There’s a simple question: Why? This brings us to the board of directors; as the chair of the compensation committee, James A. Johnson is the man worth looking at. Mr. Johnson founded a private consulting company in 2000 (Johnson Capital Partners), and recently retired as the vice chairman of a merchant banking private equity firm (Perseus LLC). He currently holds directorships at Goldman Sachs (GS) and Forestar Group (FOR); previously, Mr. Johnson was on the boards of UnitedHealth Group (UNH) and KB Home (KBH). UnitedHealth may jump out to people who are familiar with the scandal surrounding the former CEO, William McGuire (worth reading about, here and here); as it turns out, Mr. Johnson was also a member - and eventually chairman – of the comp committee at UNH from 2004 to 2007. To be clear, I am not intimately familiar with the situation at UnitedHealth, nor with Mr. Johnson's time on the company's board; for what it’s worth, CalPERS felt strongly enough about his impact (or lack thereof) at UNH to withhold reelection votes for Mr. Johnson (link).
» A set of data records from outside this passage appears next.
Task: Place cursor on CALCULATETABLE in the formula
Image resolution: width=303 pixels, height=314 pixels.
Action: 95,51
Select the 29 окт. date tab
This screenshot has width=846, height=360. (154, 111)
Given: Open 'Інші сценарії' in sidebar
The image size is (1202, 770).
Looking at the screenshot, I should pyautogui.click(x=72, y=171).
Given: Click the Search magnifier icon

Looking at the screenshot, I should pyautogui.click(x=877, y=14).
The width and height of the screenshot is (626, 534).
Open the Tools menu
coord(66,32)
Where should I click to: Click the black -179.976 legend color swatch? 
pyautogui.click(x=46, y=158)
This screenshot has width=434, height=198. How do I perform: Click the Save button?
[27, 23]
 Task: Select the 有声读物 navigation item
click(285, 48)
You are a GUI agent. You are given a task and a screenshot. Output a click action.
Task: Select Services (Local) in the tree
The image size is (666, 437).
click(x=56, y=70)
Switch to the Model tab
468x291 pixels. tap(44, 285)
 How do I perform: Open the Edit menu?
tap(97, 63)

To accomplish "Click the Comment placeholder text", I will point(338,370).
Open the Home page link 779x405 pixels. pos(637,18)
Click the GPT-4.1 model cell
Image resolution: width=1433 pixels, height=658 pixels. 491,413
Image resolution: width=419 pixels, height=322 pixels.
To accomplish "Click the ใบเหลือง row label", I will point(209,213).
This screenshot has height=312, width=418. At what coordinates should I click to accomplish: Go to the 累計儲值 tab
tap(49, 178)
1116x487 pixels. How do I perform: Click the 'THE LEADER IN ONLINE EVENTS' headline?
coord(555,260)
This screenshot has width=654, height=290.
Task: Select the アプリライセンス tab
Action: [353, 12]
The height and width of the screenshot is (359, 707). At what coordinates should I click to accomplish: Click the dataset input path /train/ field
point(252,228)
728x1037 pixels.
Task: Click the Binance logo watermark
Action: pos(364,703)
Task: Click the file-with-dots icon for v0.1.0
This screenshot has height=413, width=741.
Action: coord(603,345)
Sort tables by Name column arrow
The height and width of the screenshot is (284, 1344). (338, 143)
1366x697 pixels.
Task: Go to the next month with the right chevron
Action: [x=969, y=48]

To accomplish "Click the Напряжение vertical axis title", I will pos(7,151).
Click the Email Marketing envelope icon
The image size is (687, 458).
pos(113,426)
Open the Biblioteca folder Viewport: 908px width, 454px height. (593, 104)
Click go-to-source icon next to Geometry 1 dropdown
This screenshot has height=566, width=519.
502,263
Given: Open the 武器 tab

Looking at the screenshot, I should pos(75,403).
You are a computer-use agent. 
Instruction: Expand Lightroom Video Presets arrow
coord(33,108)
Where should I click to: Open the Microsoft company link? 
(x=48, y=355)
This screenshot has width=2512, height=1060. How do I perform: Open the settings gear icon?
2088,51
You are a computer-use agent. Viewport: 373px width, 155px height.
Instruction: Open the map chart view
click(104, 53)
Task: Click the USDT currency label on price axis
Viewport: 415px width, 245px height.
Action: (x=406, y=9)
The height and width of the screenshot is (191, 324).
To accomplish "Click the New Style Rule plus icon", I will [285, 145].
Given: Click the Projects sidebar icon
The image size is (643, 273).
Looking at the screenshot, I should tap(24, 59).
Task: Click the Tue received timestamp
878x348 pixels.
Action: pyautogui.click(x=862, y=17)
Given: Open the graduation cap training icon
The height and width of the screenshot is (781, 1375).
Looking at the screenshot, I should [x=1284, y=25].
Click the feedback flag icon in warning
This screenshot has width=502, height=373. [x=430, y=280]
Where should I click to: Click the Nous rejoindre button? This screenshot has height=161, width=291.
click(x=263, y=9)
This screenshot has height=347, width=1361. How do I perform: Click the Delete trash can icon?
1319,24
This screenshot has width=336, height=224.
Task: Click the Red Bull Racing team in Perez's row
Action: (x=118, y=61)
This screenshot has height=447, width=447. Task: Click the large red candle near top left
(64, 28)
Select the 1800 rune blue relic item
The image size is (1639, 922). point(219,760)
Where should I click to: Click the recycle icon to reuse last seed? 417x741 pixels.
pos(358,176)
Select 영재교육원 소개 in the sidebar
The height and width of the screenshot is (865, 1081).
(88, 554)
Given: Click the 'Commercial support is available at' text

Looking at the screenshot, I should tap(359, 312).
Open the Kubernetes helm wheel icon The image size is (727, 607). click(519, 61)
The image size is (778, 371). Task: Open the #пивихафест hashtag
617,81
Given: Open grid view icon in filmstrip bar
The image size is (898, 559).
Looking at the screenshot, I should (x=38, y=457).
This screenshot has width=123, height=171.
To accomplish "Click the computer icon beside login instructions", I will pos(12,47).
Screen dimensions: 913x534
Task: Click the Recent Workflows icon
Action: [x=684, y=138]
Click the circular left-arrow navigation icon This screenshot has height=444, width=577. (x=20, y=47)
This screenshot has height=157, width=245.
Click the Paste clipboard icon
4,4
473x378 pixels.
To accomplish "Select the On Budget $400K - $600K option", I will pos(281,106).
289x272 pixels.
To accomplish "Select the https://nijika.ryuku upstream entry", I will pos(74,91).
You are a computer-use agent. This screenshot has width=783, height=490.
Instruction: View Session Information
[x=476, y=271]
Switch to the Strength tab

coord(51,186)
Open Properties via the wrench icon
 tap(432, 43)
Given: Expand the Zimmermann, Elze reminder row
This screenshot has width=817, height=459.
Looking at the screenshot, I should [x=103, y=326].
The misaligned incentives for the management team at Target extend to the directors. Mr. Johnson has been on TGT's board since 1996; despite having been on the board for more than 15 years, Mr. Johnson doesn’t own - directly or indirectly - a single share of Target common stock as of the most recent proxy filing (he has received approximately $450,000 in cumulative stock awards in the last three years alone). In the most recent year, Mr. Johnson was paid just under $310,000 to be a board member – or more than $50,000 per meeting. The total figure is nearly 10x what Berkshire Hathaway (BRK.A, BRK.B)'s non-management members of the board – ten people in total – CUMULATIVELY received in the most recent fiscal year as director fees.

For those who consider the comparison to Berkshire too difficult, consider Target's retail peer, Wal-Mart (WMT): Mike Duke, the company’s CEO and the chair of the comp committee, has more than $90 million in Wal-Mart stock to his name; every single director on Wal-Mart’s board owns common stock (two of whom have been on the board for just over 12 months).

I don’t want to paint a one-sided picture of Target's corporate governance; my focus is the overwhelming power of incentives as a whole. In this case, the chair of the compensation committee has no reason to incentivize the type of action that an owner would push for. I think that’s the culprit for the acceptance of this distorted idea that investments should be disregarded, but the benefits (assuming they materialize at some point) should be counted in full. I think the answer to the question asked above – why? – is quite clear: why not? Making a stink about the comp structure offers no benefits, and potentially risks a pretty nice paycheck for a few days of work a year; in the same position, 95% of people would do the same thing as Target's comp committee, if not more.

I’ll close with a relevant quote from Charlie Munger:

“I think I’ve been in the top 5% of my age cohort all my life in understanding the power of incentives, and all my life I’ve underestimated it. And never a year passes but I get some surprise that pushes my limit a little farther.”